Chapter 30: The Art of the Kunai
The sheer, impossible contrast between Reitō's initial failure and his subsequent, flawless mastery left the training ground steeped in a stunned silence. It was as if a clumsy toddler had, in the span of a few minutes, transformed into a concert pianist.
As he walked back to the group, he passed Uchiha Hibiki. Without looking at him, Reitō murmured, his voice so low only Hibiki could hear, "I hope you enjoyed your moment."
Hibiki's face purpled with rage, his fists trembling. He was about to explode when Uno-sensei's voice, now laced with a new, grudging respect, cut through the tension.

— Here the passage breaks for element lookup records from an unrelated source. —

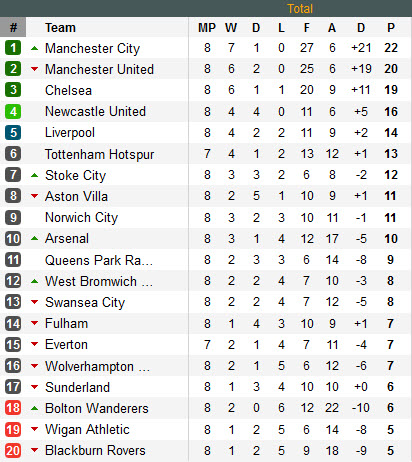
Task: Sort table by the # column header
Action: pos(13,27)
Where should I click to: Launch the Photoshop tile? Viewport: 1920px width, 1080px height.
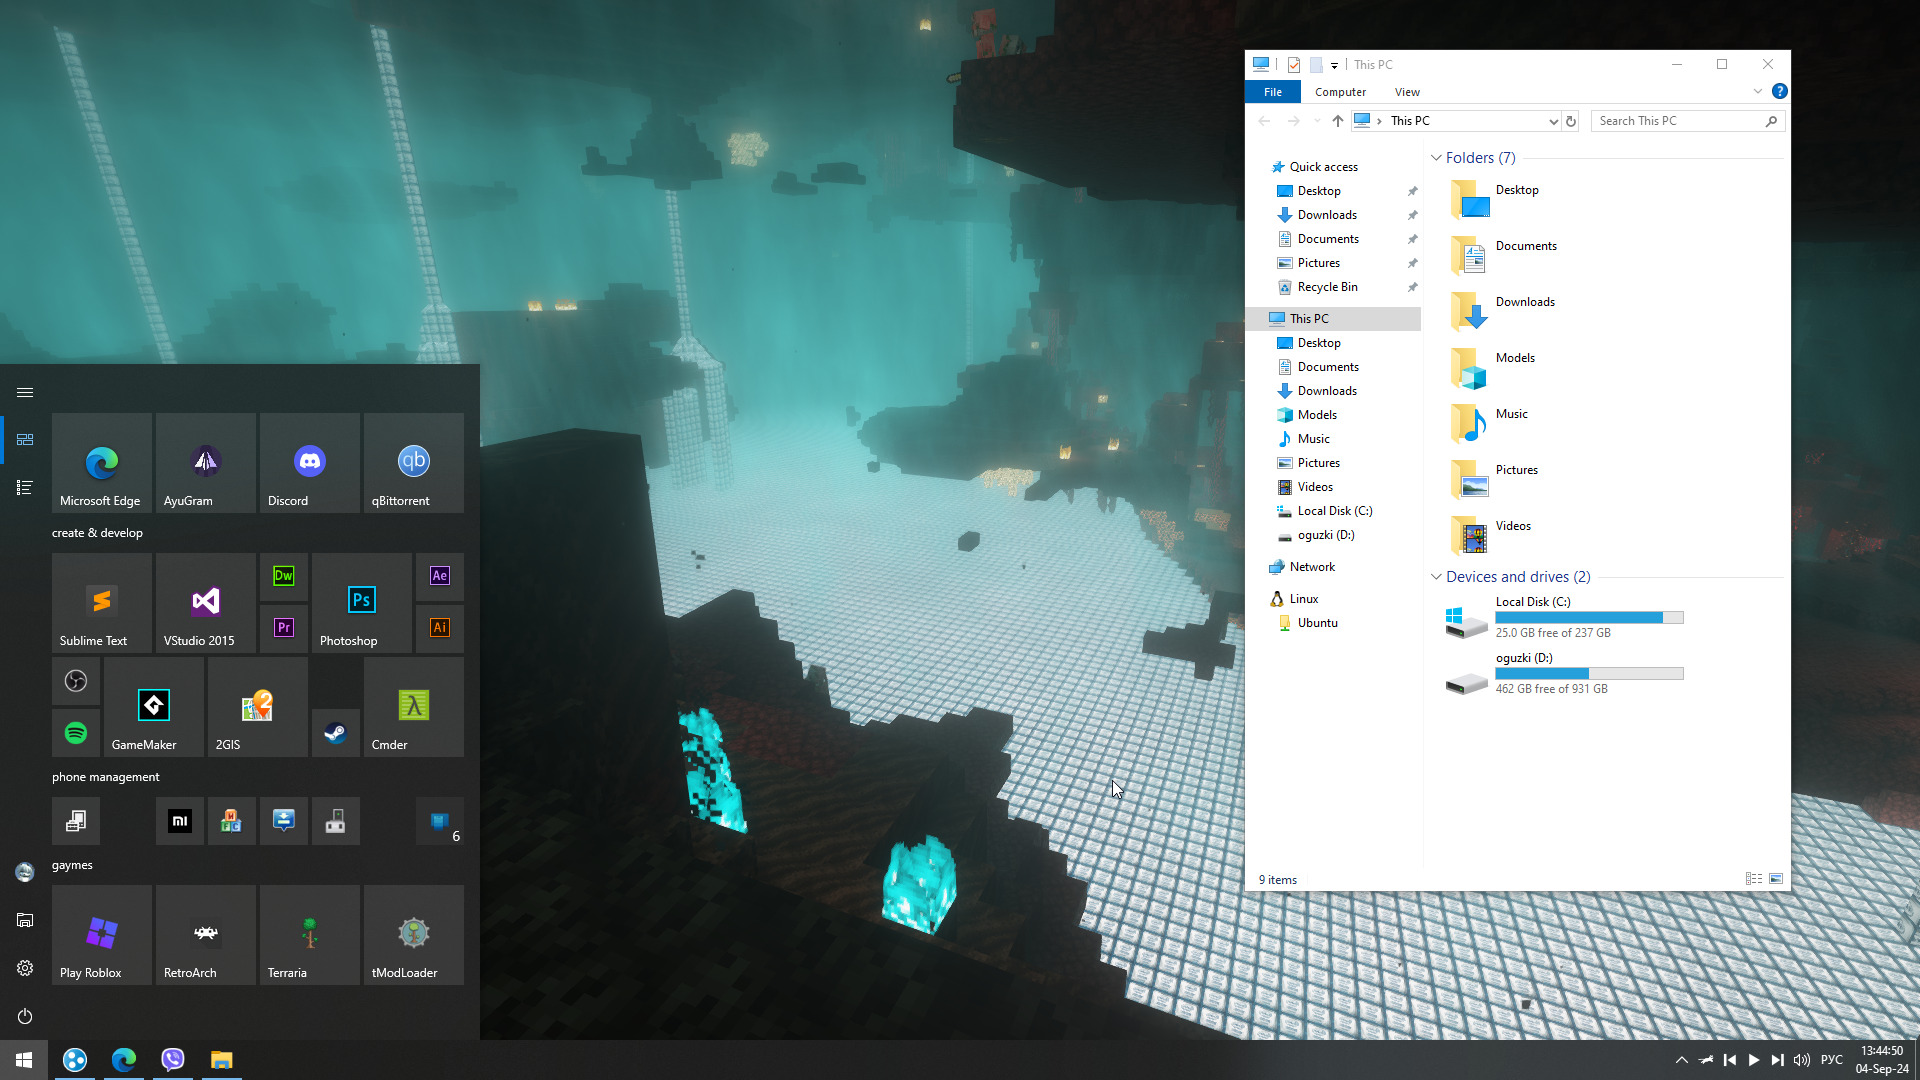pyautogui.click(x=361, y=603)
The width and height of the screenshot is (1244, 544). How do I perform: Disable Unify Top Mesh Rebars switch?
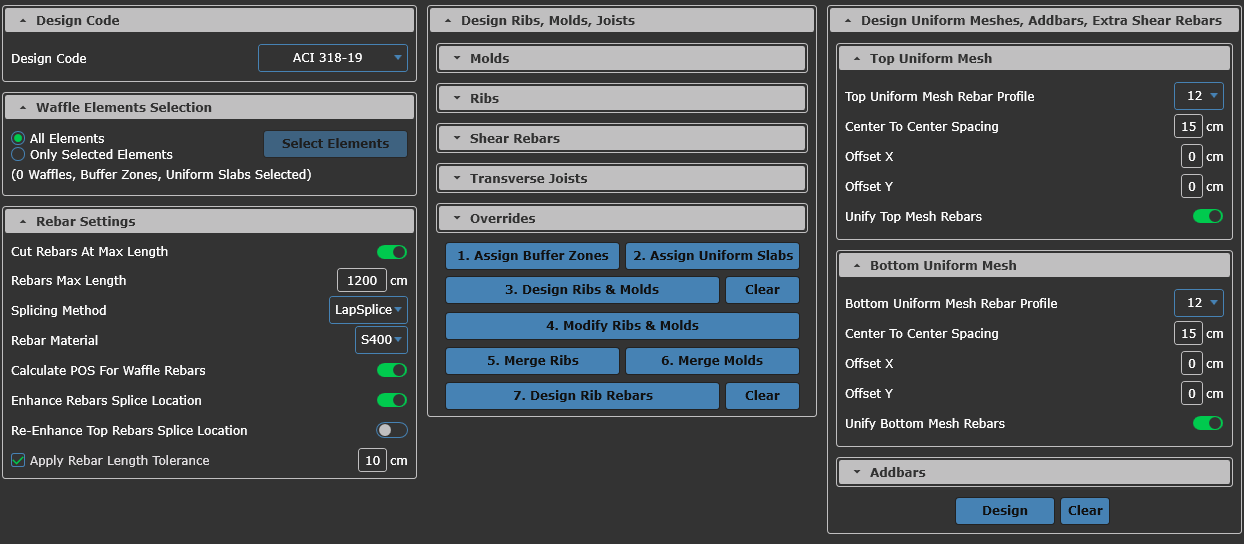(x=1207, y=216)
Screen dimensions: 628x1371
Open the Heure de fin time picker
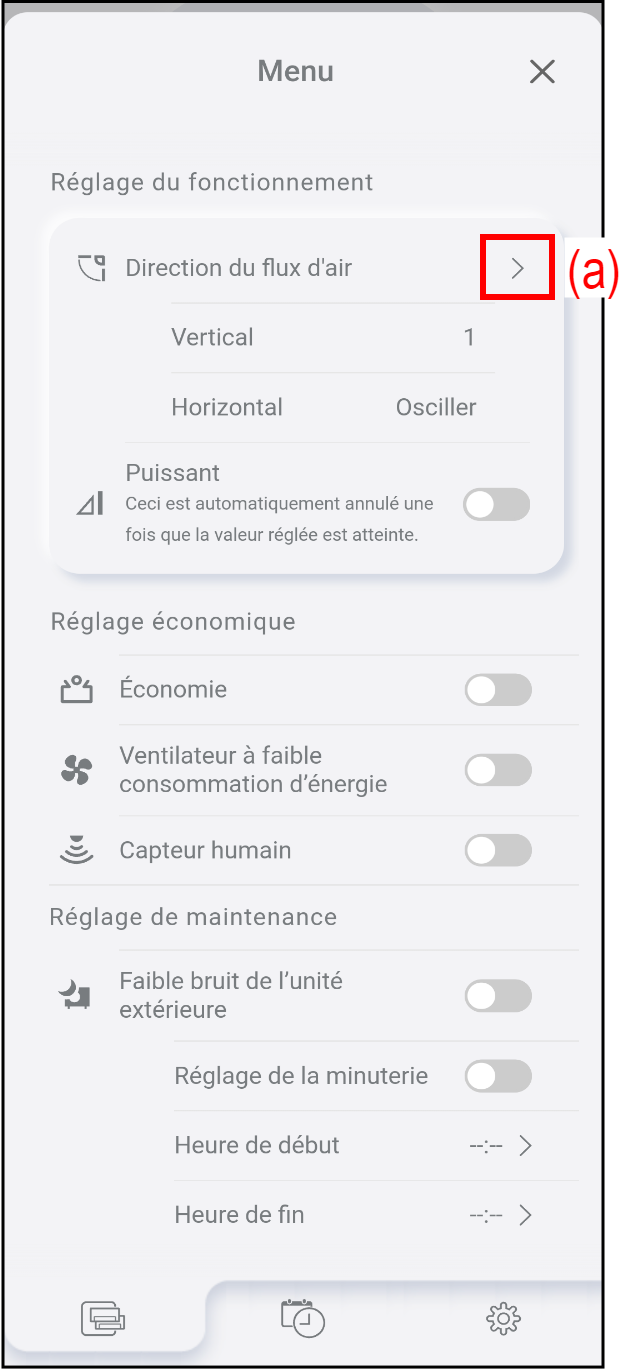(x=501, y=1216)
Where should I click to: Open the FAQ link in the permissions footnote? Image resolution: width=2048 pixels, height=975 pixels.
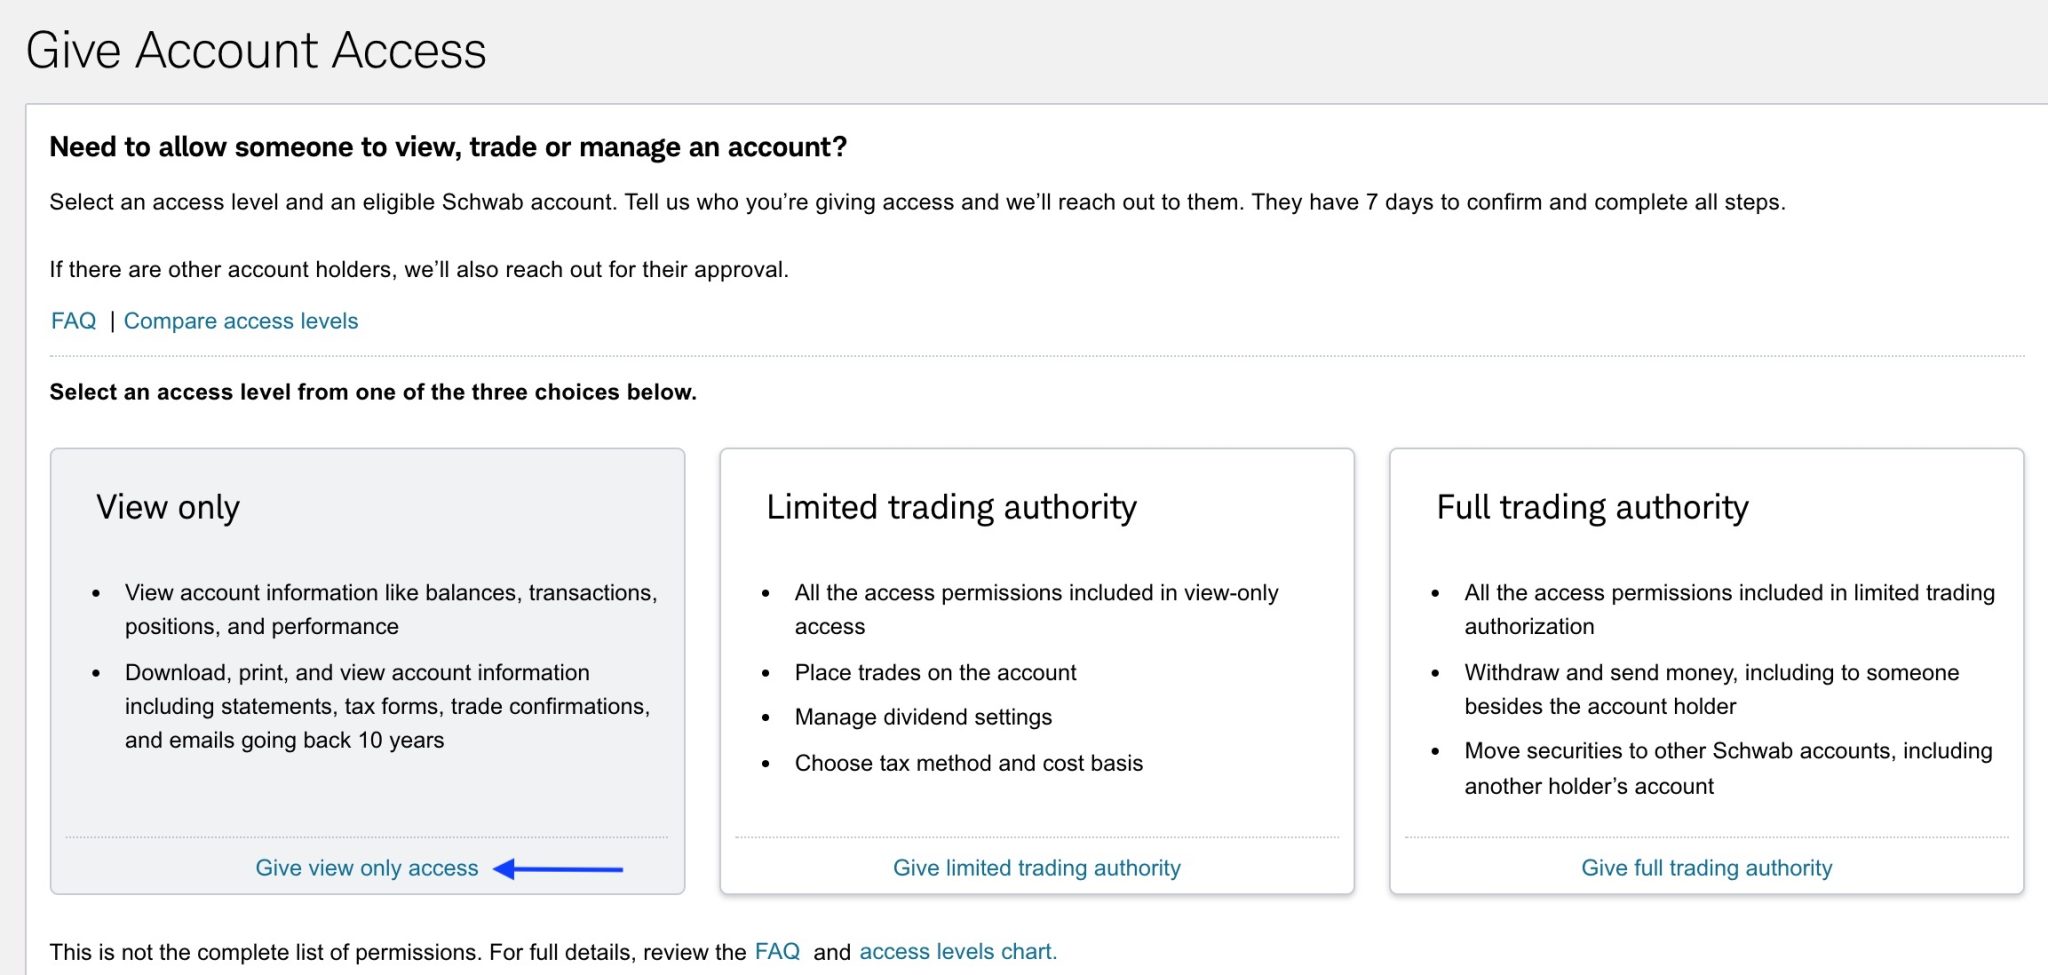(777, 952)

"Enough. The basic throw is merely the alphabet," Uno announced, drawing all eyes back to him. "On a real battlefield, your enemy is not a wooden post. He will dodge, he will predict your throws. To be effective, you must learn to think in three dimensions, to control not just the launch, but the journey." In his hands, two kunai appeared. With a fluid motion, he sent them flying towards a target in a straight line. Then, a fraction of a second later, two more kunai left his hands. These latter knives flew faster, on a slightly different arc, and collided with the backs of the first two in mid-air.
Clang! Clink!
The metallic clinks were sharp, precise. The collision altered the trajectories of the first kunai, sending them veering off at unexpected angles to strike two different targets with solid thunks. It was a breathtaking display of spatial reasoning, timing, and force control—a high-level skill often seen in elite chūnin and jōnin.
"This," Uno stated, "is the Kunai Way. It is the language of angles and impacts. Do not expect to master it today. I show you this to shatter any remaining complacency. The path is long."
The students, humbled, began to practice. The results were predictably poor. Kunai clattered to the ground, flew wildly off-course, or missed collisions entirely. Uno observed without comment, his expectations low. This was a lesson in humility, not a test of skill.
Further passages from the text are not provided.